Somewhere along the line, the college basketball public decided that Roy Williams doesn’t rate among the game’s truly great coaches.

He has always been able to recruit, though certain others have done that even better. He has always had the gift of charm, though his “dadgums” and “doggones” don’t seem to play as well with young fans as they do with older ones.

But he has always won, too. He has eight Final Fours — four each at Kansas and North Carolina — and a pair of national championships. Against Villanova on Monday, Williams will shoot for title No. 3. Among active coaches, only Duke’s Mike Krzyzewski and Syracuse’s Jim Boeheim have won more games, and only Krzyzewski has more titles.

Yet Williams has not, it seems, won enough. Good luck finding anyone out there who places Williams at, or even near, the top of his or her list of men’s college coaches.

There’s Krzyzewski. And Kentucky’s John Calipari, Michigan State’s Tom Izzo and Louisville’s Rick Pitino. There’s Williams’ successor at Kansas, Bill Self. Even Boeheim, whose Syracuse squad went down hard against the Tar Heels in Saturday’s national semifinals.

Athlon Sports recently ranked the top 50 coaches in college basketball and saw fit to put nine guys in front of Williams. They include Nos. 7-9 Sean Miller of Arizona, Tony Bennett of Virginia and Gregg Marshall of Wichita State, who — combined — have zero titles and a single Final Four appearance.

Where’s the respect?

There seemed to be a general lack of high regard for Williams’ coaching ability even before the NCAA’s investigation into alleged academic fraud in the North Carolina athletics program became such a widely discussed scandal. Williams was admired when he was at Kansas, but never was he considered the tactician predecessor Larry Brown had been. At UNC, Williams coaches in the shadow of the late Dean Smith.

Tar Heels fans and media often have called Williams’ strategic and personnel moves into question. This season — even as the team worked its way toward a No. 1 tournament seed — there was squawking about guard Marcus Paige being moved off the ball, and about whether or not big man Kennedy Meeks should be in the starting lineup.

Look, when your primary rival is Coack K-led Duke, you’re never going to look great by comparison.

But Williams, 65, is tired of being doubted. He hears and reads the way certain coaches are revered and fawned over by the national media, and — heck, yeah — it sticks in his craw. It probably would bother anyone who’s had so much success, without the reputation to show for it.

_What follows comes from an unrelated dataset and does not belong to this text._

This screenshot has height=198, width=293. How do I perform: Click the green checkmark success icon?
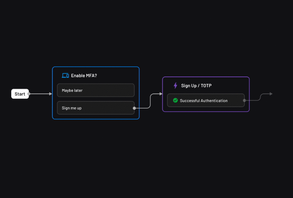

“Take this the way it’s intended, [which is[ not to be critical,” Williams told reporters in Houston. “But I’m a hell of a lot smarter about basketball than you guys are. I mean, I’m serious. What do you do after baseball season is over? You cover baseball. What do you do after baseball? You cover football. I don’t take any breaks.”

Krzyzewski is 69. Boeheim is 71. If Williams keeps at it that long, eventually he’ll have the kind of numbers that can’t be denied.

Then again, at least on paper, it would seem he already does.


The facts: Monday, 8:19 p.m., TBS.

The line: North Carolina by 2½.

The outlook: Villanova is coming off a performance that was as close to perfect as you’ll ever see. The team’s 44-point margin of victory over Oklahoma — the new record for a national semifinal — wasn’t even the best part. What the Wildcats were most pleased with was their collective work in completely shutting down scoring machine Buddy Hield.

What’s so impressive about Jay Wright’s tough-minded team is the way it plays together at both ends of the court. But the Tar Heels are very well-balanced and unselfish, too, particularly at the offensive end.

“We love each other,” said UNC All-American forward Brice Johnson. “We don’t really care who gets the credit.”

Villanova has perimeter scorers and playmakers — Josh Hart, Kris Jenkins, Ryan Arcidiacono — who are playing so well and with such efficiency, it’s scary. UNC’s size, though, will be a major challenge. Daniel Ochefu, the Wildcats’ lone true big man, will have a huge challenge just staying out of foul trouble.

Greenberg’s pick: North Carolina, 76-72.